We found out Casey has low sperm count and he ate more bananas and seeds than any human being should because it might help. Nothing. So a couple of years later, we are now in a process of grieving. We cannot afford further testings or treatment, because I no longer have insurance and Casey’s doesn’t cover it. We cannot afford private domestic adoption without going into deep, deep debt and being picked over with  fine tooth comb by an adoption agency that I’m not sure would take us due to Casey’s stroke and my chronic health disease.

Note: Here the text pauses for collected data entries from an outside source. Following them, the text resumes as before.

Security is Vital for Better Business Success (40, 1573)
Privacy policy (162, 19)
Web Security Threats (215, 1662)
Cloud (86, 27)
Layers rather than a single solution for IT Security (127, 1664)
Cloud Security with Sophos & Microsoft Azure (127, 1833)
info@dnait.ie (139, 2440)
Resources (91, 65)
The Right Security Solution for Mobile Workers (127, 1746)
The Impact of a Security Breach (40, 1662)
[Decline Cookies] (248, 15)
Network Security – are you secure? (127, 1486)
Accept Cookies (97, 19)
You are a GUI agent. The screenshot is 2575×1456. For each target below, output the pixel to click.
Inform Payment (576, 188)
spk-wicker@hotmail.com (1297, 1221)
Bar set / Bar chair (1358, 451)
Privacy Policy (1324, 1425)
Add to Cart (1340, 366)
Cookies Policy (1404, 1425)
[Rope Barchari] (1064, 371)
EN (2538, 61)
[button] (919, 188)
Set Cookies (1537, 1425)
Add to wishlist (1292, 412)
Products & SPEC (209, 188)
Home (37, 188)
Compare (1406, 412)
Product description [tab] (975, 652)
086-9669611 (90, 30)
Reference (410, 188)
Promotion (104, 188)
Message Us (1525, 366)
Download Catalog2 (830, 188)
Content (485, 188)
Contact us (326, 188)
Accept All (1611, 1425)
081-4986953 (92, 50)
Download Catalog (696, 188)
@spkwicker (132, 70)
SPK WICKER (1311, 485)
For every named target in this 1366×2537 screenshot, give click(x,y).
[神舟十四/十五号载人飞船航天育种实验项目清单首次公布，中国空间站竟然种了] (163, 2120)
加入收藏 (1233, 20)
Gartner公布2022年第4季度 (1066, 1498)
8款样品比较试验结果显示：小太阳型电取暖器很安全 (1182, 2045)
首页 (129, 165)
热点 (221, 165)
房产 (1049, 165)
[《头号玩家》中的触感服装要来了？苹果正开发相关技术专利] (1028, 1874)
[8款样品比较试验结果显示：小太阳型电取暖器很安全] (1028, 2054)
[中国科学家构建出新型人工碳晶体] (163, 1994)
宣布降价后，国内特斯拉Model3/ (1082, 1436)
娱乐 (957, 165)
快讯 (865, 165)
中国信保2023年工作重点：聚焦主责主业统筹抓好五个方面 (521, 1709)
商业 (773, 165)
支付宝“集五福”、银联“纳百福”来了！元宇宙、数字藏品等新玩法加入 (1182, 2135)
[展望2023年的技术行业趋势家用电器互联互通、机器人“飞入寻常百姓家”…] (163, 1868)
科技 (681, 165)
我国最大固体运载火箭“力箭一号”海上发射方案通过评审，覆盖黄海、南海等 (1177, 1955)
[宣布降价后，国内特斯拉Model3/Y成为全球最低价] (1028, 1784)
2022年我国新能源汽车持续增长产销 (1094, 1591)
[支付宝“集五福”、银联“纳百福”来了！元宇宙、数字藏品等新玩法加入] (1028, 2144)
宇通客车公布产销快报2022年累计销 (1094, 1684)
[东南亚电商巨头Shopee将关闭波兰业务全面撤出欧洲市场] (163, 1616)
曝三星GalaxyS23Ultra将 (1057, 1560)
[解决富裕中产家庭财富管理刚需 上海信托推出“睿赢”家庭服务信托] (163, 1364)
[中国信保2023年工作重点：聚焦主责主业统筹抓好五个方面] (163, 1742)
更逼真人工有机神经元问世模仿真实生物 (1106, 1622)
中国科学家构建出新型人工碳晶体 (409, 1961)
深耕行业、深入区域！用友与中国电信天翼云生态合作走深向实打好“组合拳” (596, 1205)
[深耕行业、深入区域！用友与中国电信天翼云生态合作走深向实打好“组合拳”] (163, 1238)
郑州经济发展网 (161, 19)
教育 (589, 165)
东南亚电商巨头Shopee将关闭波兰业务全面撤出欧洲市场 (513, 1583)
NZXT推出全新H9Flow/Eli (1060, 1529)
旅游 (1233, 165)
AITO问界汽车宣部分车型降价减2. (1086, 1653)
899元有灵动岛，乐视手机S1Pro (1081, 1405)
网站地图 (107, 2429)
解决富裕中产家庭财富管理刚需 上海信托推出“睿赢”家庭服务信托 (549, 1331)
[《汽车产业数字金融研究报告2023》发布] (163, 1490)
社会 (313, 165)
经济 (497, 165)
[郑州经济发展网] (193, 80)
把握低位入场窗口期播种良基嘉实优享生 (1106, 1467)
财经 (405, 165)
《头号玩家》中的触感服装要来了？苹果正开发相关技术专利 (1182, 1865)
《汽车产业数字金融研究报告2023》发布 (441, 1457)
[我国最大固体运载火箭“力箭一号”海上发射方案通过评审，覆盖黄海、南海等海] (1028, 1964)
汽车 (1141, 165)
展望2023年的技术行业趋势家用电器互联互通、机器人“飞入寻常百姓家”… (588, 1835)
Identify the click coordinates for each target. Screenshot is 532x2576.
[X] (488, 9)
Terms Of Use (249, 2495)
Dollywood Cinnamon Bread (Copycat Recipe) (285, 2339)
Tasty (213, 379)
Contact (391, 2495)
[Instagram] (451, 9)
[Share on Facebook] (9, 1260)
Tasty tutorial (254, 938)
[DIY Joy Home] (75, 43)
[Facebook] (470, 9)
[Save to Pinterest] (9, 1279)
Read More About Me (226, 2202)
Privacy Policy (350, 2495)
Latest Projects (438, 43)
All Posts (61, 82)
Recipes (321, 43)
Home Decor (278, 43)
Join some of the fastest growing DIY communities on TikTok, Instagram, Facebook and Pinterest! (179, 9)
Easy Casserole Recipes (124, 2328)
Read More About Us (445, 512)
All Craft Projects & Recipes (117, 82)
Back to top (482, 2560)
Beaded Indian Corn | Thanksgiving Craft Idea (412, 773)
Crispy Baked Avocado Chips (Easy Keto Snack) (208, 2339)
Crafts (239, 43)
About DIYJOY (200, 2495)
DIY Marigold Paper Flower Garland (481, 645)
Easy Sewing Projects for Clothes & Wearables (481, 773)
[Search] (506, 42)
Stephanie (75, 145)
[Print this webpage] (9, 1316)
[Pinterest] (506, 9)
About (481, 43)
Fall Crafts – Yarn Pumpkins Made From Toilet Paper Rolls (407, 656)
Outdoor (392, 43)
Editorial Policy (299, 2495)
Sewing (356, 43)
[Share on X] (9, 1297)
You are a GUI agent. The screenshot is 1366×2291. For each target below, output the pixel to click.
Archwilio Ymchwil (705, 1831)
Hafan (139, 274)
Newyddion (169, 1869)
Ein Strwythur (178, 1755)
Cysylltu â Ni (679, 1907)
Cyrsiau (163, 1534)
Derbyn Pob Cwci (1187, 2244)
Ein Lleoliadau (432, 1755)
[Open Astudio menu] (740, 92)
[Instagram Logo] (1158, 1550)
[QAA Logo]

A decision that is easy to make, becomes so very hard to follow through on. Our options are limited. We keep hoping for a natural miracle, but my hope is dwindling. When we eventually move to NC and get settled, we will look into adopting through their welfare system. But the baby thing? May very well not be in the cards for us. I don’t know how to reconcile with that, but I am trying to every day. I am also trying to break the silence and shame around it, because it certainly exists.

Infertility is real. It is painful. It is part of our story, and our journey. It is likely part of the journey of someone you know. Be open to hearing the stories, be gentle, and be kind with your words and judgement- we never know what someone else is going through or what they are trying to let go of.